→ EXERCISE BRIEF
Starting at the line that has "[Find a Store] (424, 27)" and stopping after the line that has "Wardrobes (144, 47)", reproduce the listing below exactly; omit everything else.

→ EXERCISE DATA
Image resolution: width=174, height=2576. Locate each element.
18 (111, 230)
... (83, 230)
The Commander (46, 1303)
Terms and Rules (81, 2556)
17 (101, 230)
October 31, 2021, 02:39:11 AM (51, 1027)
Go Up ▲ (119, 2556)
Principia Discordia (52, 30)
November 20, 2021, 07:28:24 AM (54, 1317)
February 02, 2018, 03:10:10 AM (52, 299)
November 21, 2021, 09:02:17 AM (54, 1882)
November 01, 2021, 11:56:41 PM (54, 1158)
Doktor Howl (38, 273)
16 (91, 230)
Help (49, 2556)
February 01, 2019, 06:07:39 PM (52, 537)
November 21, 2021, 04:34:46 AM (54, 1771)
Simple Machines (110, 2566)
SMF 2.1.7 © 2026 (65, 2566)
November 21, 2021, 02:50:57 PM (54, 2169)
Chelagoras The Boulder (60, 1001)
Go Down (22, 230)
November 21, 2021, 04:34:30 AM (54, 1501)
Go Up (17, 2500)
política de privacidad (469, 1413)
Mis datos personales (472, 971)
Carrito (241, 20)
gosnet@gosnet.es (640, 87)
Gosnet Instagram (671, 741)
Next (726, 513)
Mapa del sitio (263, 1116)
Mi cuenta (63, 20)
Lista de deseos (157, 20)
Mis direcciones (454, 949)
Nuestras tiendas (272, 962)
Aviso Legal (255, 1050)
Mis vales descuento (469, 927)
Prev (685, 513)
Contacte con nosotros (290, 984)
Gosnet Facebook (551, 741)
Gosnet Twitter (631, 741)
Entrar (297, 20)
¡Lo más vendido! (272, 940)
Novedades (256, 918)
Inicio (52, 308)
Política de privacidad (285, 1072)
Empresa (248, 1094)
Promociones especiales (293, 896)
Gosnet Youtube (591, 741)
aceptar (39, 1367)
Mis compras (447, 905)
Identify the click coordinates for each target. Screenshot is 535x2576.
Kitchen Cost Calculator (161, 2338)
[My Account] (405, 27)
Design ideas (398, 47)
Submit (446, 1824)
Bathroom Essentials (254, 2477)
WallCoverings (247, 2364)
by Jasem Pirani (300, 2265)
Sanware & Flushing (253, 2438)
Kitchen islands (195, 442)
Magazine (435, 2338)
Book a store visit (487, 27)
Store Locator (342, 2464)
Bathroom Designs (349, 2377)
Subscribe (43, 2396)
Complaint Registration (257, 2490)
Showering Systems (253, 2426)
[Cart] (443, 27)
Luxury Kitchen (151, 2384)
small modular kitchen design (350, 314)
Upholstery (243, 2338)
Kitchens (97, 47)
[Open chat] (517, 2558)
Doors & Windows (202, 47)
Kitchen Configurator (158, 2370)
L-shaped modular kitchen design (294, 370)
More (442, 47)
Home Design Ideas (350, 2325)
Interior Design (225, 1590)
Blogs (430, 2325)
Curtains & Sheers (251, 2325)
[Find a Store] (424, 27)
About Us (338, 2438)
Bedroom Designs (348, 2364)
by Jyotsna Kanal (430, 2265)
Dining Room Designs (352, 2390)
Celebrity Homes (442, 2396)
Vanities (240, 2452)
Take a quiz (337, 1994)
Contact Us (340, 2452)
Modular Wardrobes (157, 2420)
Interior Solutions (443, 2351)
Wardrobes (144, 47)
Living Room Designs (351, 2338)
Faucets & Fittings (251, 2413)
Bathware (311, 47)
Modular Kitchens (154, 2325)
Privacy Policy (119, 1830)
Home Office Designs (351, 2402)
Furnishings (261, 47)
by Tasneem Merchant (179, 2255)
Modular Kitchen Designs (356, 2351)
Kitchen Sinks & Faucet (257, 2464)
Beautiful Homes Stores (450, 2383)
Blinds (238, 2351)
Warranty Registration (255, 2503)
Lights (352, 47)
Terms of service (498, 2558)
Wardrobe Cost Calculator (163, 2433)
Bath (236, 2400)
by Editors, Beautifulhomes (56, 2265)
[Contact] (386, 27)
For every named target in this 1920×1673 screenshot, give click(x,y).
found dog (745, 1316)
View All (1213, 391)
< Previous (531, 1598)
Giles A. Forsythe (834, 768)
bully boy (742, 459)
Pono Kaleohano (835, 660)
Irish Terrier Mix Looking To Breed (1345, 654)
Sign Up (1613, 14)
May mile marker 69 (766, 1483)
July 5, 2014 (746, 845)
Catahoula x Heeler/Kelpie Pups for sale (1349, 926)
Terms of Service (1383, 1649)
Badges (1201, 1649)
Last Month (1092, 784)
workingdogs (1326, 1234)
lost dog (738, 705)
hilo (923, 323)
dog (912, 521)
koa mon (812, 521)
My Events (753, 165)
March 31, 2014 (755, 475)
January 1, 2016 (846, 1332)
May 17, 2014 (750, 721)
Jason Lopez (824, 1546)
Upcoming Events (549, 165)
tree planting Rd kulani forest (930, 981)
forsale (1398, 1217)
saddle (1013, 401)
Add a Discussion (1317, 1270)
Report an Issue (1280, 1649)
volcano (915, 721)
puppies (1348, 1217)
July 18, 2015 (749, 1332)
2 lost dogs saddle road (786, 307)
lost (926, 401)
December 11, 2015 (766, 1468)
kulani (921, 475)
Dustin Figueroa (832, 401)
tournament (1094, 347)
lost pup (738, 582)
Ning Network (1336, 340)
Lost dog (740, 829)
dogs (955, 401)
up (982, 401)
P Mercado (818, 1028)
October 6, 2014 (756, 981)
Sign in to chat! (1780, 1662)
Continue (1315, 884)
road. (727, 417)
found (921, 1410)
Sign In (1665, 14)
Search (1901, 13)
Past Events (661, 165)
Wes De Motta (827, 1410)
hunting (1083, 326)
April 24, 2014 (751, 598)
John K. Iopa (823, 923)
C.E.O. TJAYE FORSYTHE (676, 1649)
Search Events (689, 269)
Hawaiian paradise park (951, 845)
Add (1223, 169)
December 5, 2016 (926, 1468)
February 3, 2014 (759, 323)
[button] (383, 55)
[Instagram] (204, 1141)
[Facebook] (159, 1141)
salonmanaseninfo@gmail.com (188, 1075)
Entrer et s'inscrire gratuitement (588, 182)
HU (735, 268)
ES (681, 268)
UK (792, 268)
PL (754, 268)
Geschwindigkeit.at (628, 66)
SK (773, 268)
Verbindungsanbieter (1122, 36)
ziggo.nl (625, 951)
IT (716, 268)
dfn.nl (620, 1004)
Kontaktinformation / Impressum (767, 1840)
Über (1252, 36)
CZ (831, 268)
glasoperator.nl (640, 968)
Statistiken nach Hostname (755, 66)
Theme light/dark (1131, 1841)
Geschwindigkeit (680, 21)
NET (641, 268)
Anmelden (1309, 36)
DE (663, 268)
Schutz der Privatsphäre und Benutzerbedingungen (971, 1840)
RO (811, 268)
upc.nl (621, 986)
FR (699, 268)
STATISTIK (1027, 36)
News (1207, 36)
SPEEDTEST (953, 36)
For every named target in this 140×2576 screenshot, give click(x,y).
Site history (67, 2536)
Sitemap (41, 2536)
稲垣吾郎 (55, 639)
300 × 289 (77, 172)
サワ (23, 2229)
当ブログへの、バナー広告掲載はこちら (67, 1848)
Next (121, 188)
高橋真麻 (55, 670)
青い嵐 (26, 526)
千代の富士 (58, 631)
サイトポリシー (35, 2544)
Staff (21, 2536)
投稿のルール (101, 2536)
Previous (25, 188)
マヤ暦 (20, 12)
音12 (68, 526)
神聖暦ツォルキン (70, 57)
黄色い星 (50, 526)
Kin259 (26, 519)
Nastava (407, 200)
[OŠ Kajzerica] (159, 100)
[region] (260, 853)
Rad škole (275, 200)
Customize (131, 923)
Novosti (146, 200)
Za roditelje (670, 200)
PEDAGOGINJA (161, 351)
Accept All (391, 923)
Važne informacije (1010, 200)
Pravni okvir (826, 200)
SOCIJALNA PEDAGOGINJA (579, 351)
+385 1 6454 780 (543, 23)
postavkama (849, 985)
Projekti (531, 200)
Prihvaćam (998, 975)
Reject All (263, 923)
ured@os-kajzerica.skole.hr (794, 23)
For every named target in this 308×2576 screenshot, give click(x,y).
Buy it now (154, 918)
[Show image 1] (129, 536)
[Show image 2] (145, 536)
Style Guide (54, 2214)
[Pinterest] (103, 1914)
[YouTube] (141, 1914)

→ EXERCISE ANSWER
[Find a Store] (424, 27)
About Us (338, 2438)
Bedroom Designs (348, 2364)
by Jyotsna Kanal (430, 2265)
Dining Room Designs (352, 2390)
Celebrity Homes (442, 2396)
Vanities (240, 2452)
Take a quiz (337, 1994)
Contact Us (340, 2452)
Modular Wardrobes (157, 2420)
Interior Solutions (443, 2351)
Wardrobes (144, 47)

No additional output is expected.